Work request> Please repeat the data exactly. Any picture in it stays out.

Items from a data source
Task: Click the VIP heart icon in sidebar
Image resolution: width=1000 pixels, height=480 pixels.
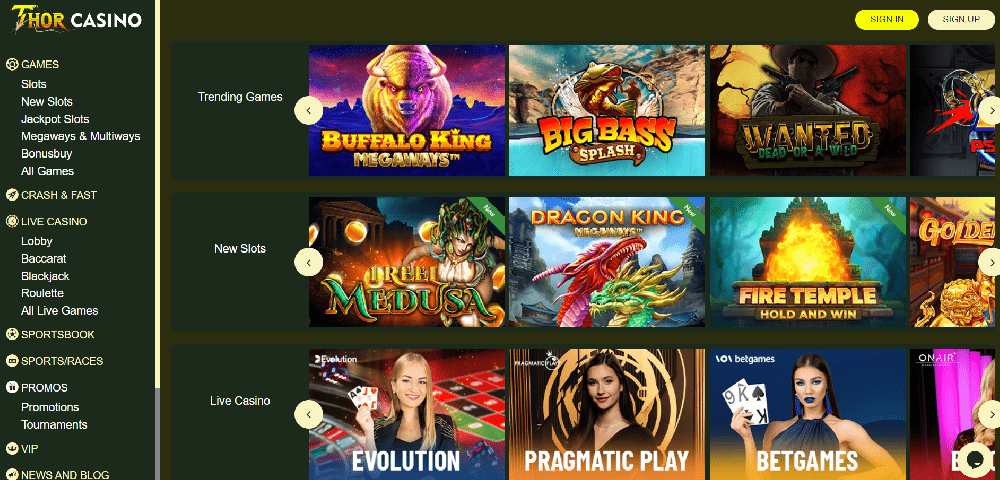Action: 11,449
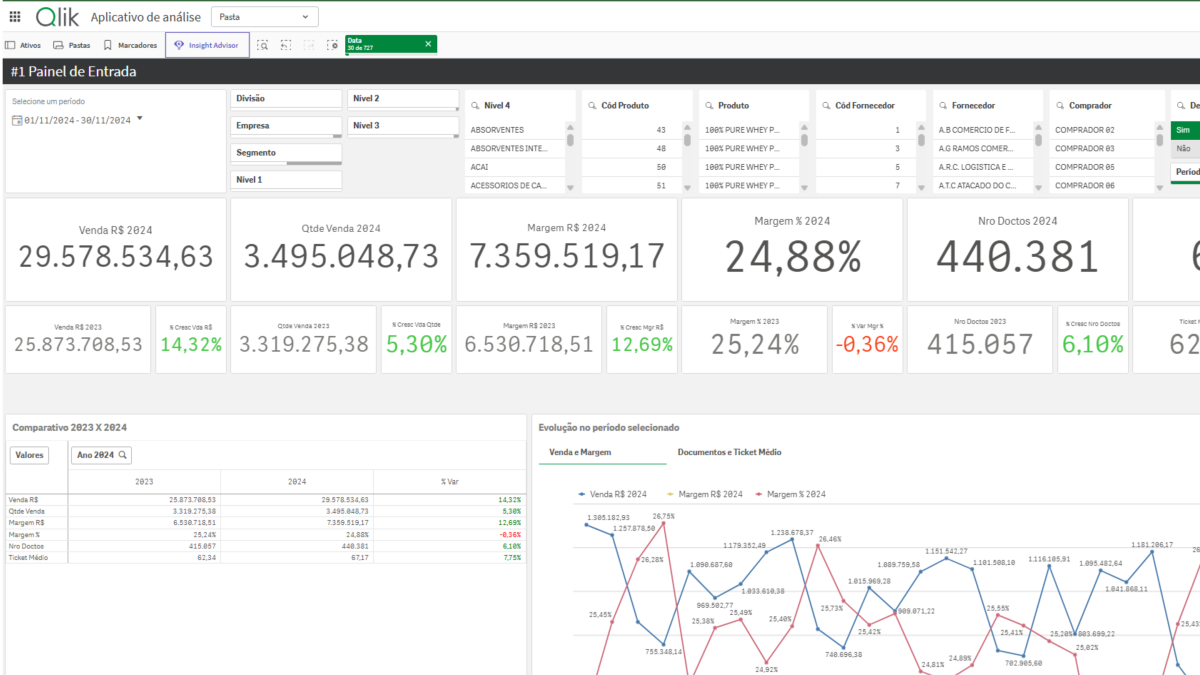Screen dimensions: 1200x675
Task: Switch to Documentos e Ticket Médio tab
Action: [729, 452]
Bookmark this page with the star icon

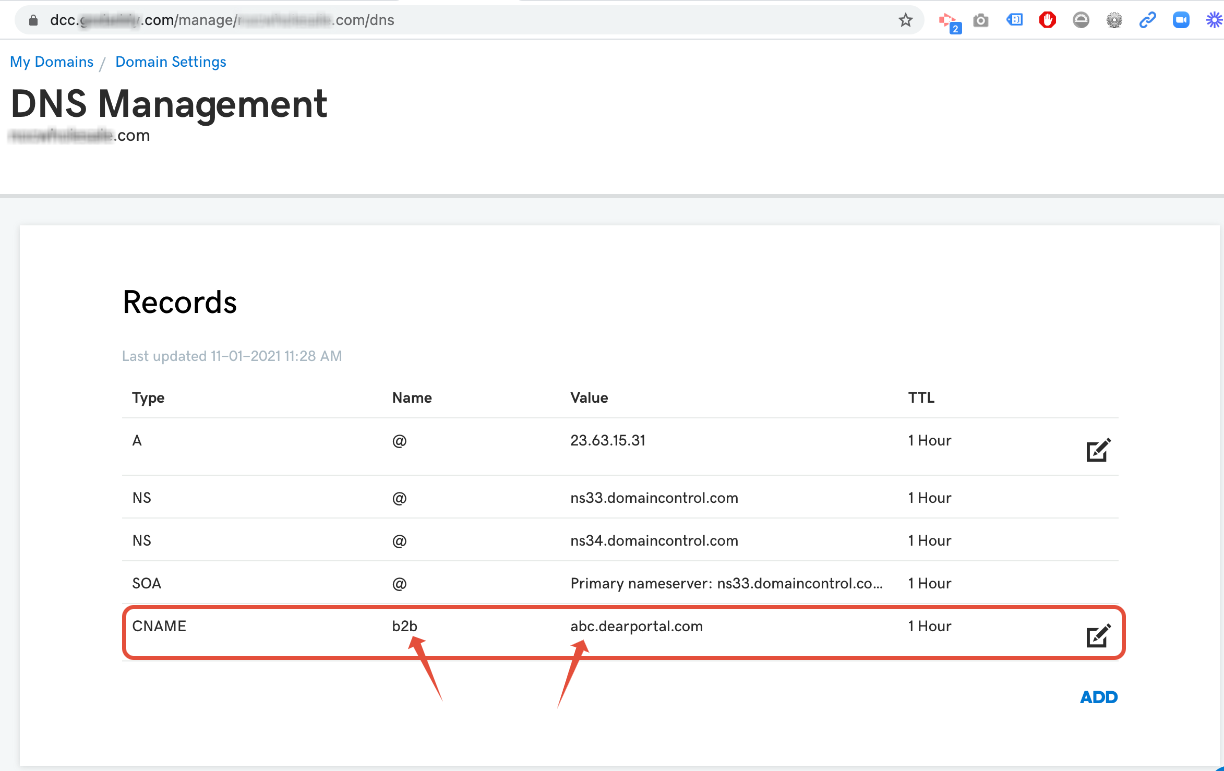click(x=905, y=20)
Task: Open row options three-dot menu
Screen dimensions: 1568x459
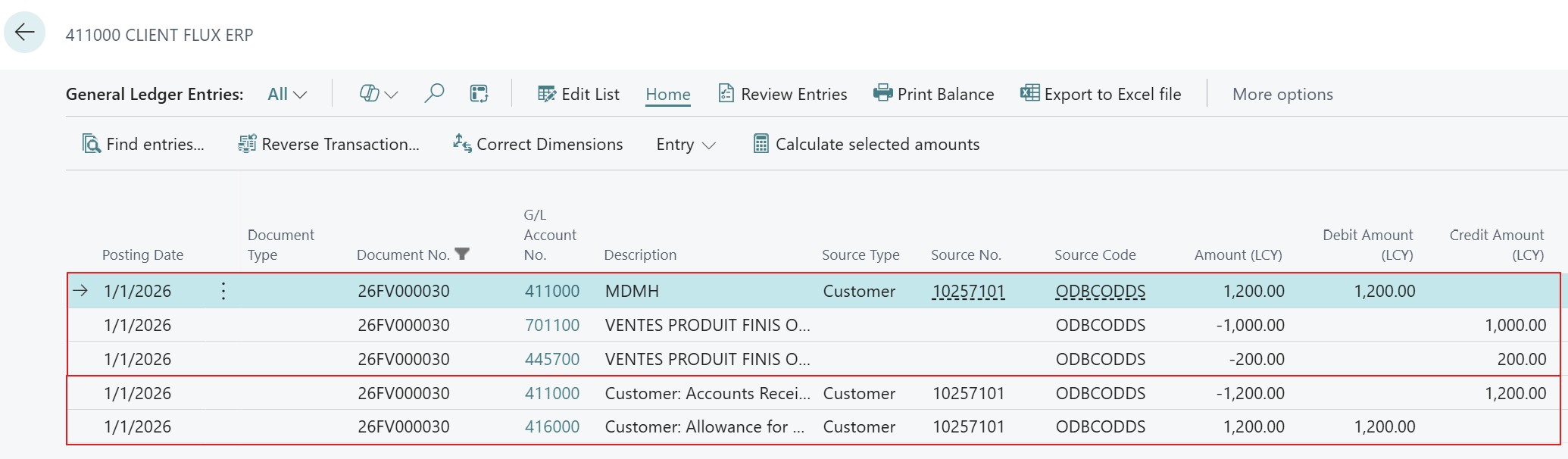Action: [x=223, y=291]
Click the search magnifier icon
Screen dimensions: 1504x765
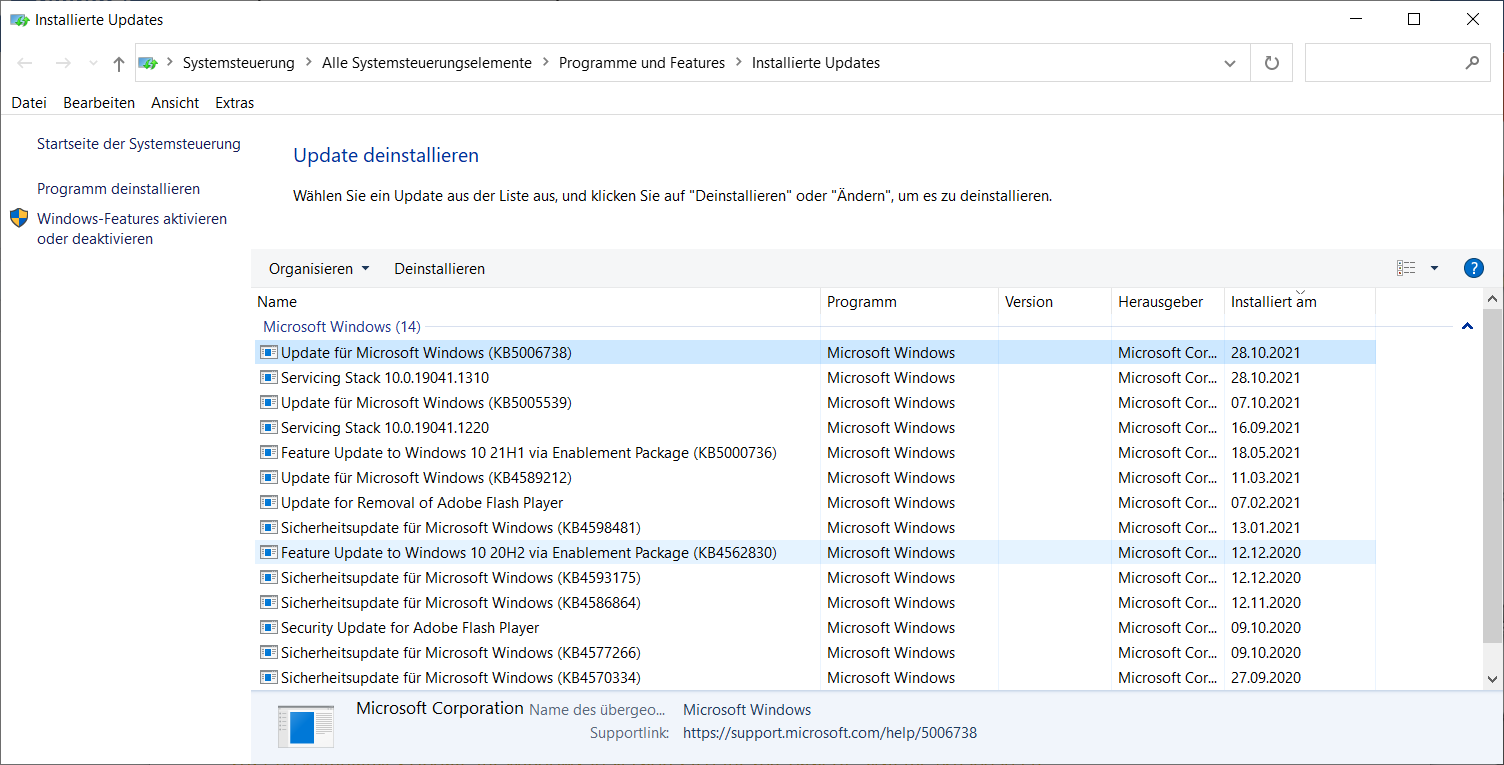[1472, 63]
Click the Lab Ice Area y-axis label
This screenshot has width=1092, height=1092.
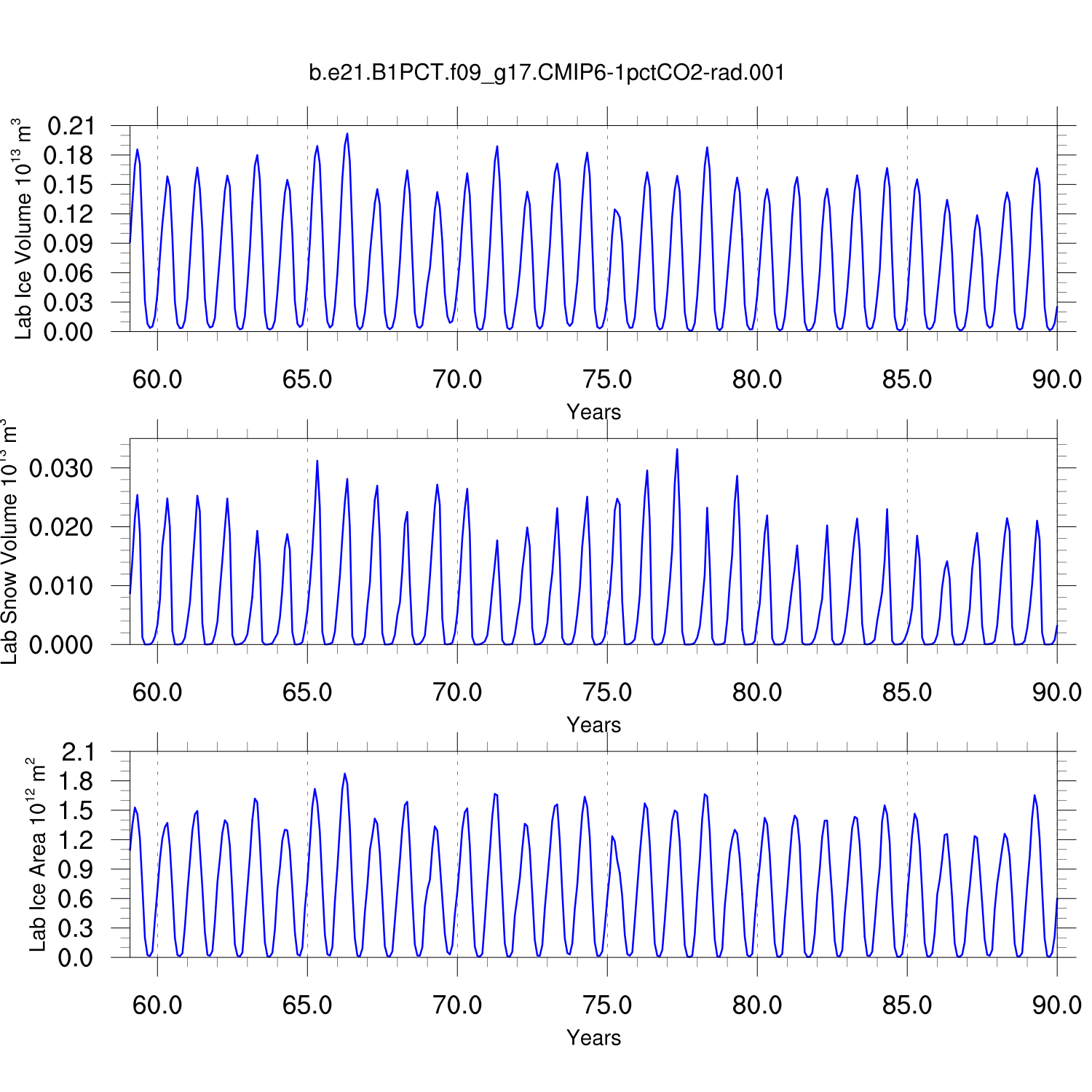(36, 855)
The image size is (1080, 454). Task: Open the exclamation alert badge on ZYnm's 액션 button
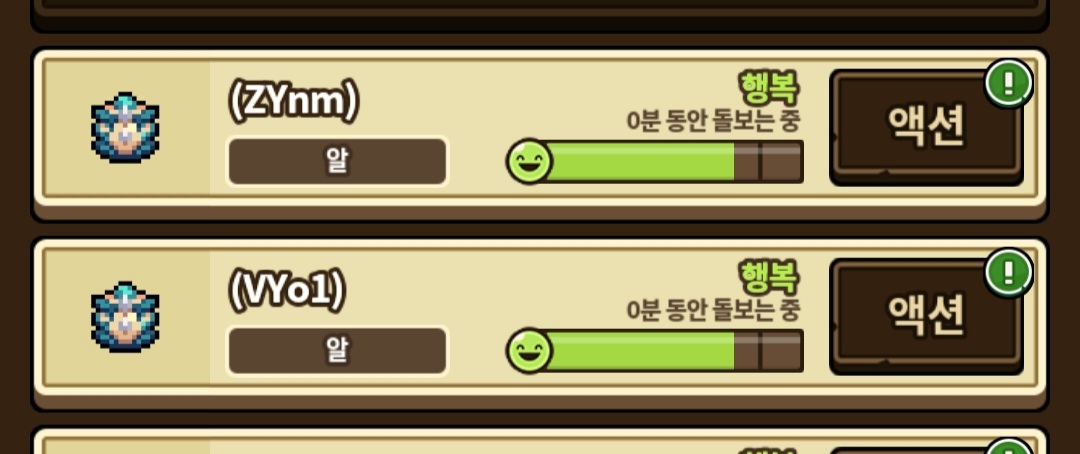[x=1008, y=83]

Task response>
Task: Click the VIP heart icon in sidebar
Image resolution: width=1000 pixels, height=480 pixels.
Action: 11,449
Screen dimensions: 1200x675
Task: Switch to Documentos e Ticket Médio tab
Action: [729, 452]
Bookmark this page with the star icon

click(x=905, y=20)
Task: Open row options three-dot menu
Screen dimensions: 1568x459
Action: [x=223, y=291]
Click the search magnifier icon
Screen dimensions: 1504x765
[1472, 63]
Click the Lab Ice Area y-axis label
This screenshot has width=1092, height=1092.
(36, 855)
The image size is (1080, 454). Task: Open the exclamation alert badge on ZYnm's 액션 button
[x=1008, y=83]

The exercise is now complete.